Task input Start Marker

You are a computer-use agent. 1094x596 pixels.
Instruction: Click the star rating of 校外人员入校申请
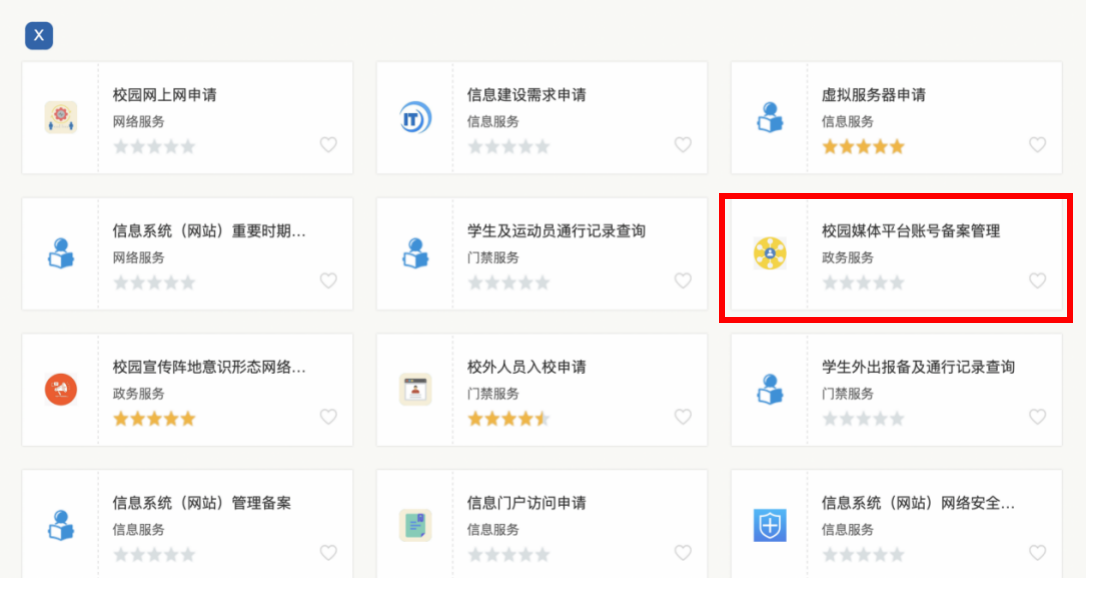click(x=508, y=419)
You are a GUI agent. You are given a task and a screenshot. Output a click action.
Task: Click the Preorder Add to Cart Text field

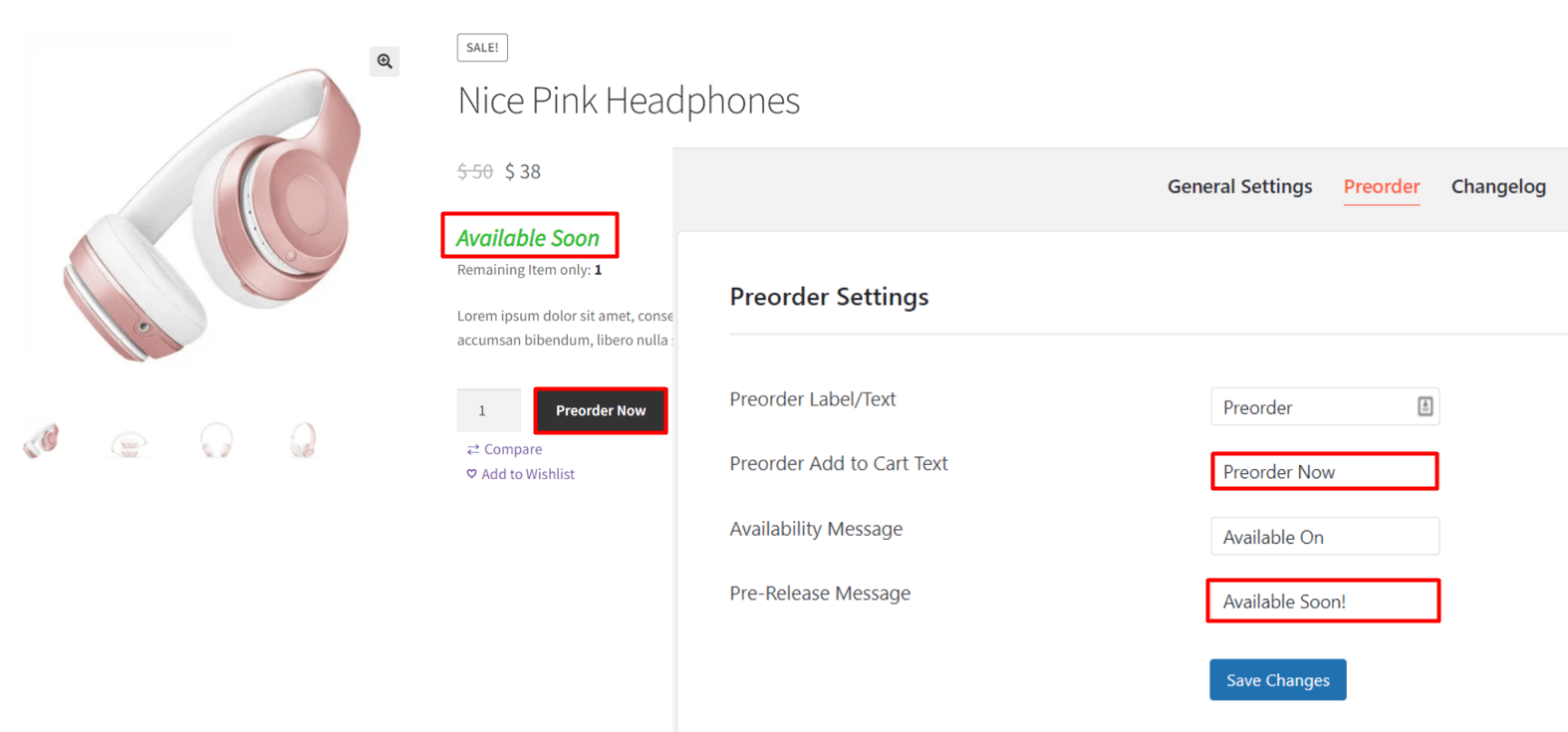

Task input End Marker

◆ Problem to solve
What is needed is a word-for-word transcription of all the entries, with the pictures dropped.

◆ Answer to the problem
You are a computer-use agent. 1094x596 pixels.
Instruction: Click the star rating of 校外人员入校申请
click(x=508, y=419)
You are a GUI agent. You are given a task and a screenshot. Output a click action.
Task: Click the Preorder Add to Cart Text field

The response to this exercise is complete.